常福寺の阿弥陀如来像

  流転の美仏

住所

砺波市大窪50

 

 

訪問日 

2009年10月18日 

 

 

この仏像の姿は(外部リンク)

とやま学遊ネット・木造阿弥陀如来立像

 

 

 

拝観までの道

城端線の油田(あぶらでん)駅から東へ徒歩15分くらい。

拝観は事前連絡が必要。

 

 

拝観料

志納

 

 

お寺や仏像のいわれ

浄土真宗のお寺で、江戸前期の17世紀前半に開創。

このお寺の阿弥陀如来像は鎌倉時代の作。もとこの地域の領主だった神保氏から尊崇厚かった久遠寺(九品寺とも)の仏像であったが、上杉謙信の兵火を逃れて、中宮社(この寺に近い神明社の通称)に移り、その神体としてまつられていた。近代の神仏分離によって、この常福寺に入ったとのこと。

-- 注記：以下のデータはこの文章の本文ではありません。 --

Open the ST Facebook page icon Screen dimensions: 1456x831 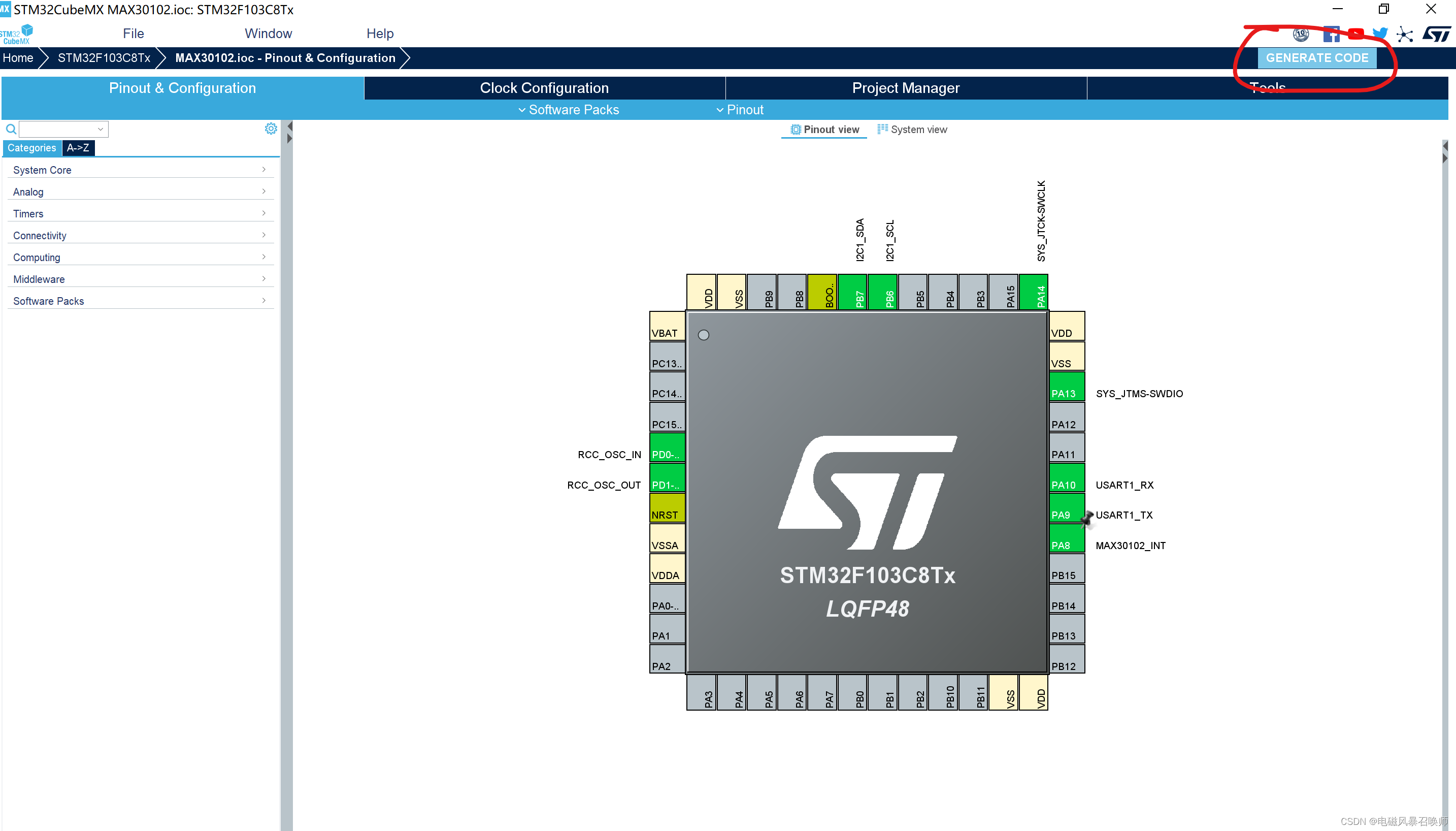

近代初期、本山の東本願寺によって「湛慶作」との鑑定がなされたそうだ。

 

 

拝観の環境

阿弥陀如来像は境内に入って右手、収蔵庫に安置されている。厨子中なので、正面からのみだが、間近でよく拝観できる。

 

 

仏像の印象

像高約80センチの立像。ヒノキの寄木造、玉眼。来迎印を結ぶ。

大きな像ではないが、スケールの大きさのようなものを感じる像である。

やや細長い顔は、茫洋として大像のおもむきである。左足を若干前に出すが、それによる肉体のひねりや衣のゆらぎはあまり強調せず、特に下半身はすっきりとした衣文線で構成している。衣には切り金も残る。襞の彫りはかなり深い。

袖から垂下する衣は薄くつくられ、何重にも折れ曲がりながら下がってゆくさまはすばらしい。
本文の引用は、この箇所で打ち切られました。